Born April 9, 1929, Valenza Pauline Burke was an immersive reader who loved old British novels from “Tom Jones” to “Great Expectations.” But she longed for books that included people more like herself, and so made an instant and deeper connection to the poetry in dialect of Paul Laurence Dunbar and later to writings by Ms. Hurston and Mr. Hughes, among others.

All along, she had been listening to her mother and various neighborhood women gather in the kitchen and expound in “free-wheeling, wide-ranging” style, voices she fictionalized in “Brown Girl, Brownstones” and other works.

“They were women in whom the need for self-expression was strong, and since language was the only vehicle readily available to them, they made of it an art form that — in keeping with the African tradition in which art and life are one — was an integral part of their lives,” she wrote in “The Poets of the Kitchen,” a 1983 essay.

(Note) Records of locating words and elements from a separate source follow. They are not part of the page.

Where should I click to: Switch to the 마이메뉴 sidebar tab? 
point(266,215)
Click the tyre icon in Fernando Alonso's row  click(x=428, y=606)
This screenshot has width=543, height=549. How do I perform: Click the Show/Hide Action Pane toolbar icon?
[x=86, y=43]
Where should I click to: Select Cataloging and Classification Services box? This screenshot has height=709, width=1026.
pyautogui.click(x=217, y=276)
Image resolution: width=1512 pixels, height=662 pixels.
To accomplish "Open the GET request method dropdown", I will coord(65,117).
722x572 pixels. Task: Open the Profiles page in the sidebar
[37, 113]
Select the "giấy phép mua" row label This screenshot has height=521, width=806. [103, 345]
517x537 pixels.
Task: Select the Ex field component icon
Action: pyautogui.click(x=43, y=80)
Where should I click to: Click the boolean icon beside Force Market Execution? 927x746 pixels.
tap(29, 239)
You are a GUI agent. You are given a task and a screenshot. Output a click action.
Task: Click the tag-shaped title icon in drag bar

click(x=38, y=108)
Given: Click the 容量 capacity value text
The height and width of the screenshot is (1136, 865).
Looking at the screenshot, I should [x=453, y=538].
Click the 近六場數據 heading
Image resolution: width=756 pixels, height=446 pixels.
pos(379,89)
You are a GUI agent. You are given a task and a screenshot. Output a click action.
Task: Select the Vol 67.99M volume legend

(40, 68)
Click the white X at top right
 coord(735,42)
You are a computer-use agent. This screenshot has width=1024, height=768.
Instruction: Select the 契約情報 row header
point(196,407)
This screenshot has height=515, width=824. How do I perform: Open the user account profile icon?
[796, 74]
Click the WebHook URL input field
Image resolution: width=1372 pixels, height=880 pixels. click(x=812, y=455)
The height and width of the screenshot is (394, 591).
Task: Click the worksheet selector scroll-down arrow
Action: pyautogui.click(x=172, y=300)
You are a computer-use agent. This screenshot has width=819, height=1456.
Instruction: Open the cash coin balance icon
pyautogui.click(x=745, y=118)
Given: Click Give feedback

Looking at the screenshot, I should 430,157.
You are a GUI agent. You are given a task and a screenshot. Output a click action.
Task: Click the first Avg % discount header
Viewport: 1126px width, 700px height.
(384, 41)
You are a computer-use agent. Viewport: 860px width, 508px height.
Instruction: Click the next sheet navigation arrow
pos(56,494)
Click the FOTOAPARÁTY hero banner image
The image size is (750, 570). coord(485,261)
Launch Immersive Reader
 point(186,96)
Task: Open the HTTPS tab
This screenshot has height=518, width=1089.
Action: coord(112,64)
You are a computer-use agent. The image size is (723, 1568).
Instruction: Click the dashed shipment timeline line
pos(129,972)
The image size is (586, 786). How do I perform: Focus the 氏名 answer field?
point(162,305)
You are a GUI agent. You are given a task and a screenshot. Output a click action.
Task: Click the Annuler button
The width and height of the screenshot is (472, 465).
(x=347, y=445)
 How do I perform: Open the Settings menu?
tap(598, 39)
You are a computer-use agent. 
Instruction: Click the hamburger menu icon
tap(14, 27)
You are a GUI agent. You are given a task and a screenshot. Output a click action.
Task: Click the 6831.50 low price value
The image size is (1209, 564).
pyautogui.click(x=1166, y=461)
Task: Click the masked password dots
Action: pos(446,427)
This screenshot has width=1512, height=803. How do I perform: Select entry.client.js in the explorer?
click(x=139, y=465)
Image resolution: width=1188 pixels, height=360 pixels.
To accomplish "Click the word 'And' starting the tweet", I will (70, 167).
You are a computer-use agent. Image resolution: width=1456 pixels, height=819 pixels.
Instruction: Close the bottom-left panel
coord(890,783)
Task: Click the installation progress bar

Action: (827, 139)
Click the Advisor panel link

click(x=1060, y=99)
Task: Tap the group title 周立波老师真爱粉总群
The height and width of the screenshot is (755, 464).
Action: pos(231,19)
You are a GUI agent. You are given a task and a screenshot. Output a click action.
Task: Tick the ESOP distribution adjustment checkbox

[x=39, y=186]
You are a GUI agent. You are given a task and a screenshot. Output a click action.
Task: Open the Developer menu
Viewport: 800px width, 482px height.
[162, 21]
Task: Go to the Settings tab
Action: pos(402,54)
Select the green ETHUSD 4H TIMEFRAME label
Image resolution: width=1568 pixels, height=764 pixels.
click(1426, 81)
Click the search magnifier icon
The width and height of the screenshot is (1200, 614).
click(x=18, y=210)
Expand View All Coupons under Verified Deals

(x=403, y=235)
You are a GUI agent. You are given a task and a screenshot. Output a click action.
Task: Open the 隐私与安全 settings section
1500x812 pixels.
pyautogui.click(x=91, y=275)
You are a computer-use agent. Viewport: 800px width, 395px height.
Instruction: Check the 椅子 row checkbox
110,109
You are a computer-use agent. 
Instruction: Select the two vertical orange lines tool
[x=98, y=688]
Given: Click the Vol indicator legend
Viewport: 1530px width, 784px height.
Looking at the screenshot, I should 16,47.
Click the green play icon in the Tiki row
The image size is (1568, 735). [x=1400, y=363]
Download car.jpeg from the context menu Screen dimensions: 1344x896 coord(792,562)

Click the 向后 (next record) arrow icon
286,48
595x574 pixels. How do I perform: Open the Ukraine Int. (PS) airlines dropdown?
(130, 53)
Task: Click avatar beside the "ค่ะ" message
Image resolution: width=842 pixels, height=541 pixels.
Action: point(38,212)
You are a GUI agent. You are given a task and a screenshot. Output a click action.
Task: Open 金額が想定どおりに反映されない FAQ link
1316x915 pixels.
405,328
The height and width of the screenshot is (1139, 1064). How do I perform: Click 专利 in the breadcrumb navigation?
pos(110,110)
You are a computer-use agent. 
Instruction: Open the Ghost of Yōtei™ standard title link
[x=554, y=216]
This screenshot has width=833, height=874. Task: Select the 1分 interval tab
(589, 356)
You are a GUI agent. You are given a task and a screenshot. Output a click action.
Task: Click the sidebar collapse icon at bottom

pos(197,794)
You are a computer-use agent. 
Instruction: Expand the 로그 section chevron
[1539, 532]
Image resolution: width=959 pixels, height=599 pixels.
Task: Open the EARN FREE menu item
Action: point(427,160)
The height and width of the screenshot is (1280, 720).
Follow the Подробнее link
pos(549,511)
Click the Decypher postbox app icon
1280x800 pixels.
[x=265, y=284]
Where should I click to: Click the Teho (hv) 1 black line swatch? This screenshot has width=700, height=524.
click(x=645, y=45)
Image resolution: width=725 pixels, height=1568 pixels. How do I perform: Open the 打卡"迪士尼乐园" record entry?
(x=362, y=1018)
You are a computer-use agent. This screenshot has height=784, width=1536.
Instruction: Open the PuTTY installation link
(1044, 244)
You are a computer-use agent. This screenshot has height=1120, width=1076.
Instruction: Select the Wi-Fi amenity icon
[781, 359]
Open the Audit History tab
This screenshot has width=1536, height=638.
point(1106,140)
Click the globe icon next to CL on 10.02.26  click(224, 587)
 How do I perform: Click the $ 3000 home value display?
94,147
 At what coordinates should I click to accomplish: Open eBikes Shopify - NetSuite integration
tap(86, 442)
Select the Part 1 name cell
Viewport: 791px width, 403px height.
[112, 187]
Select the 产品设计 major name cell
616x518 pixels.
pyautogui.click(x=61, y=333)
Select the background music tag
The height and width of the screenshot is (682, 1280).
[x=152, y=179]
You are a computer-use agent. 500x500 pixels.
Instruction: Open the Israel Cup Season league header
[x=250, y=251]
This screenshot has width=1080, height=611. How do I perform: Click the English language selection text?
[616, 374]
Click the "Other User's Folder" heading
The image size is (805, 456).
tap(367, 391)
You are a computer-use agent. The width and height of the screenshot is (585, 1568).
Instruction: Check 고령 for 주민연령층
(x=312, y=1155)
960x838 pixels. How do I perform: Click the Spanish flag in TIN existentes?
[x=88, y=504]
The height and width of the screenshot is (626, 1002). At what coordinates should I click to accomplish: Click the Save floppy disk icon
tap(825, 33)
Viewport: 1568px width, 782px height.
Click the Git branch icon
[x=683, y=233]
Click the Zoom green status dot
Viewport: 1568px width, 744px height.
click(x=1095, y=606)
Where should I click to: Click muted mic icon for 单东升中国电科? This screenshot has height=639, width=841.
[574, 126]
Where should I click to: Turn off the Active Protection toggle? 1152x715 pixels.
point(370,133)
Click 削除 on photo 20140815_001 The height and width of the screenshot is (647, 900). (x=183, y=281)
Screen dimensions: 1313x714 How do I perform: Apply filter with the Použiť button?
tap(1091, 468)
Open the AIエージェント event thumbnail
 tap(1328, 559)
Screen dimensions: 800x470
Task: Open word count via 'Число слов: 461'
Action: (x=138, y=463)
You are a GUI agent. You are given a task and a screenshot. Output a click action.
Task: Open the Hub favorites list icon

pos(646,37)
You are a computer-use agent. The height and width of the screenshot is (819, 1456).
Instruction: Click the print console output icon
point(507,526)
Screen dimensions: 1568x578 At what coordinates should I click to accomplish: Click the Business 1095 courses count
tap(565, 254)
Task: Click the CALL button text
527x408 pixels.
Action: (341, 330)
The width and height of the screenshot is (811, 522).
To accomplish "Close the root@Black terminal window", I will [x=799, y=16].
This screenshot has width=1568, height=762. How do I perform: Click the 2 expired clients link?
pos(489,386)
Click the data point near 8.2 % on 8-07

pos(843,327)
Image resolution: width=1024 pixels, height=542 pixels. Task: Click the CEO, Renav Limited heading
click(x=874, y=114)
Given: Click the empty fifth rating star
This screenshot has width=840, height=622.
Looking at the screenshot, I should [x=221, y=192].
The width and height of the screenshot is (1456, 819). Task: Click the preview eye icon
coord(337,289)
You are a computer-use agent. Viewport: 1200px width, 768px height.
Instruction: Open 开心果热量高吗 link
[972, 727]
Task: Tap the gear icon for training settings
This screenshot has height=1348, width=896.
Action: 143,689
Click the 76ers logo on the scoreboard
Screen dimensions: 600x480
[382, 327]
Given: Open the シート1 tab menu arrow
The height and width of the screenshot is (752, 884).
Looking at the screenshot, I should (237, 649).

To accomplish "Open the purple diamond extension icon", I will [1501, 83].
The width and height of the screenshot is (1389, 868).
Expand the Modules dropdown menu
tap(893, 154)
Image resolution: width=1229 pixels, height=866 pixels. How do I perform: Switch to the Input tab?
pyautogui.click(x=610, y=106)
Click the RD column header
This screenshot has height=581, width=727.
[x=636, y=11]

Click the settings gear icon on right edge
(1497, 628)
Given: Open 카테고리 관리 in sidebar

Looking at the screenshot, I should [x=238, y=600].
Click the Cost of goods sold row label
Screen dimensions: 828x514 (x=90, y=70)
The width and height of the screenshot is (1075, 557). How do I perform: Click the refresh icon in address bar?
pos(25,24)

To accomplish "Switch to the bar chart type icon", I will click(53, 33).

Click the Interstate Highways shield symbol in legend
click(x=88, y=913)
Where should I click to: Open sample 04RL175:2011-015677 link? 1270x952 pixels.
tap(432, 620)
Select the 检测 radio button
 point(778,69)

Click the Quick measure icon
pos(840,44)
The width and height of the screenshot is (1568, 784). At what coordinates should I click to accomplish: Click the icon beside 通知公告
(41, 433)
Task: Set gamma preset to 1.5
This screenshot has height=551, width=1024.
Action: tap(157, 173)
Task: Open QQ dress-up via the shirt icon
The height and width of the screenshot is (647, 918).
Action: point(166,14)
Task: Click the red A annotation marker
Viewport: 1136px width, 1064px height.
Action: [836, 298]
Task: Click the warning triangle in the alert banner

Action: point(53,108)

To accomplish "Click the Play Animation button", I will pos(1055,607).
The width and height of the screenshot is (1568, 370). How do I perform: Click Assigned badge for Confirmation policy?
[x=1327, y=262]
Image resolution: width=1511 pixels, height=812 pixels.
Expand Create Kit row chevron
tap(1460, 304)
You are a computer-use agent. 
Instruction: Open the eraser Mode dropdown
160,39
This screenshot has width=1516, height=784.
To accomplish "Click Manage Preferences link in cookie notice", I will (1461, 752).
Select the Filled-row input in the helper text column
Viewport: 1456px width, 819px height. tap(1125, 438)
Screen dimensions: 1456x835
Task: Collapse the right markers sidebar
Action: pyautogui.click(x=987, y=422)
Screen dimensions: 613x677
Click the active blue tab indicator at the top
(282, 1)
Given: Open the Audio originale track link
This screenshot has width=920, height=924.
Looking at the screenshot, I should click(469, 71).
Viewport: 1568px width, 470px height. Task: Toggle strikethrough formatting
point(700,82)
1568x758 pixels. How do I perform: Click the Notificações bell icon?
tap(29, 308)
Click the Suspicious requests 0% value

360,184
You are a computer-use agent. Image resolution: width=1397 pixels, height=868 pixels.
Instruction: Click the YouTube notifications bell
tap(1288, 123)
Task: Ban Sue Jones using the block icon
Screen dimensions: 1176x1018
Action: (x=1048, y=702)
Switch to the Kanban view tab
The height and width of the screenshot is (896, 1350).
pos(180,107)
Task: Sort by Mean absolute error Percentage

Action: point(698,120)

Ms. Marshall graduated with Phi Beta Kappa honors from Brooklyn College. During much of the 1950s, she worked as a magazine researcher, traveling to Brazil and the West Indies, among other places. Since childhood she had been “harboring the dangerous thought” of becoming a writer, and in her spare time completed “Brown Girl, Brownstones,” published by Random House in 1959 after editor Hiram Haydn suggested she trim her 600-page “sumo-sized manuscript” to the “slender, impressive” novel buried within.

In her early 20s, she married Kenneth Marshall. They divorced when their son Evan was still young. She later married Nourry Menard, a Haitian businessman.